### [Work order 1]
Answer these questions from the emergency preparedness text below, one per line:
(a) Where should important contact phone numbers be kept besides on your phone?
(b) Why should pet arrangements be decided ahead of time?
(c) On what day does the text suggest considering community service?
### [Work order 2]
For each statement, say whether it agrees with the emergency preparedness text below and quote the words that decide it:
(a) In an emergency, a long-distance call is often easier to make than one across town.
(b) The text advises picking one evacuation location.
(c) The text assumes the whole family will be together during an emergency.

Are you and your family prepared in case of an emergency? Find out below how you can get involved and be prepared!
Make a family communication plan:
- Remember that the entire family may not be together at the time of an emergency
- Check with your child’s school and/or day care facility to find out what their emergency plan is. Where would kids go? Who could they be released to? Is the school prepared to keep students onsite for a set number of hours in an emergency?
- Consider unique needs of family members, such as being handicapped or elderly
- Consider identifying a friend or relative, who lives out of state, for each family member to contact during an emergency. This person could notify those who call them that the others are safe. Oftentimes in an emergency it is easier make a long-distance phone call than across town. This person also may not be affected by the emergency.
- Subscribe to an alert service that will notify you via text, email, or voicemail of emergencies.
- If you need to evacuate, where will you go and how will you get there? Plan driving routes and alternate routes.
- Make a plan for your pets. A lot of evacuation shelters will not accept pets, so determine ahead of time where you can go and where your pets can go.
- Remember to address both scenarios in an emergency plan: Shelter in Place or Get Away
- Choose several locations in different directions so you have options in an emergency
- Keep important contact phone number in your wallet, not just on your phone
Preparing through Service
- Getting involved in your community is very important for emergency preparedness
- Consider community service on National Day of Service & Remembrance: 9/11
- Get involved in the community and organize with neighbors.

### [Exercise data]
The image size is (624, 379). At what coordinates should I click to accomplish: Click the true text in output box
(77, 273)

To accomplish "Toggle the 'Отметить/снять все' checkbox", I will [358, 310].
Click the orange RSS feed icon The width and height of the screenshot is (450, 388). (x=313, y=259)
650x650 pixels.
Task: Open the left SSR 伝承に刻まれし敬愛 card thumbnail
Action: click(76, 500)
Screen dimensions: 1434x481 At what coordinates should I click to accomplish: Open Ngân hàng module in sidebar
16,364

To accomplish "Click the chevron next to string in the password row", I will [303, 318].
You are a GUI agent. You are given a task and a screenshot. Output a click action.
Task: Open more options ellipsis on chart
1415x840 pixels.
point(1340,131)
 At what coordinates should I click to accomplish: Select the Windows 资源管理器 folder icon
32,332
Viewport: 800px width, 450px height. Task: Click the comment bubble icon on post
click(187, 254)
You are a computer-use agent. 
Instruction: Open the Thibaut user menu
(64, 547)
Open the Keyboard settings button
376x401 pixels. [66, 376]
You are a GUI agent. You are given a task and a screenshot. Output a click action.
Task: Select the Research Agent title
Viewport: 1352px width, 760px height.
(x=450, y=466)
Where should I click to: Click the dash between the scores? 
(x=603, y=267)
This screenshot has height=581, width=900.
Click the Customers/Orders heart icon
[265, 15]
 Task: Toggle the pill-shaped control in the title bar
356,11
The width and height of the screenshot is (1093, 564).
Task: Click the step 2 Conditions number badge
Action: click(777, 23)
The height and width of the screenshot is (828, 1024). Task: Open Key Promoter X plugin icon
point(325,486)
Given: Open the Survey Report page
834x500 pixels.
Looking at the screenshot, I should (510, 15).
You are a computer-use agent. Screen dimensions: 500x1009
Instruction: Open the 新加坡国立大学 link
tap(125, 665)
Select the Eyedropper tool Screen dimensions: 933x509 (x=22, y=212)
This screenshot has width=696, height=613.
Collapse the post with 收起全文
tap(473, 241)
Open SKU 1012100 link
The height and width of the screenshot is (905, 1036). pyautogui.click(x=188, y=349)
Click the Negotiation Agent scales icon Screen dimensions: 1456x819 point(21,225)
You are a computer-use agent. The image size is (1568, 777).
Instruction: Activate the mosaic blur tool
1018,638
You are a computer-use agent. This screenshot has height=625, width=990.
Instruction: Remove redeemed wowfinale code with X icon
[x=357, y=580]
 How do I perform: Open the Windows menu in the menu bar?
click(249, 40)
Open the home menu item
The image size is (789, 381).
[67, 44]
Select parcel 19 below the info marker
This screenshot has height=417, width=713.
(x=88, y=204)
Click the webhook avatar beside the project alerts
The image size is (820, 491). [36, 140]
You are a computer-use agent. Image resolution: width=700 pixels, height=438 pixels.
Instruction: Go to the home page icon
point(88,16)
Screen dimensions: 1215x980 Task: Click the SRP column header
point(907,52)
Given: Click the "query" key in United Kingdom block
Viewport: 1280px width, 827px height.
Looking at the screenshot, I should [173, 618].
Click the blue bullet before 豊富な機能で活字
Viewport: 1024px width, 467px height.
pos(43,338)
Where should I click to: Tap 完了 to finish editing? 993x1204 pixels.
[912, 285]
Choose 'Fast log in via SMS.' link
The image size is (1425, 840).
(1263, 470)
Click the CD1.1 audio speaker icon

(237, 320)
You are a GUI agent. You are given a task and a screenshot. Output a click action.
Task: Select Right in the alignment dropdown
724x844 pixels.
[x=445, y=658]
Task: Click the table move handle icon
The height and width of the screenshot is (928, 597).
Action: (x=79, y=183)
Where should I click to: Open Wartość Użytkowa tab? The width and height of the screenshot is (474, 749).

### [Task result 1]
(a) In your wallet.
(b) Because a lot of evacuation shelters will not accept pets.
(c) National Day of Service & Remembrance: 9/11.

### [Task result 2]
(a) Yes: "Oftentimes in an emergency it is easier make a long-distance phone call than across town."
(b) No: "Choose several locations in different directions so you have options in an emergency"
(c) No: "Remember that the entire family may not be together at the time of an emergency"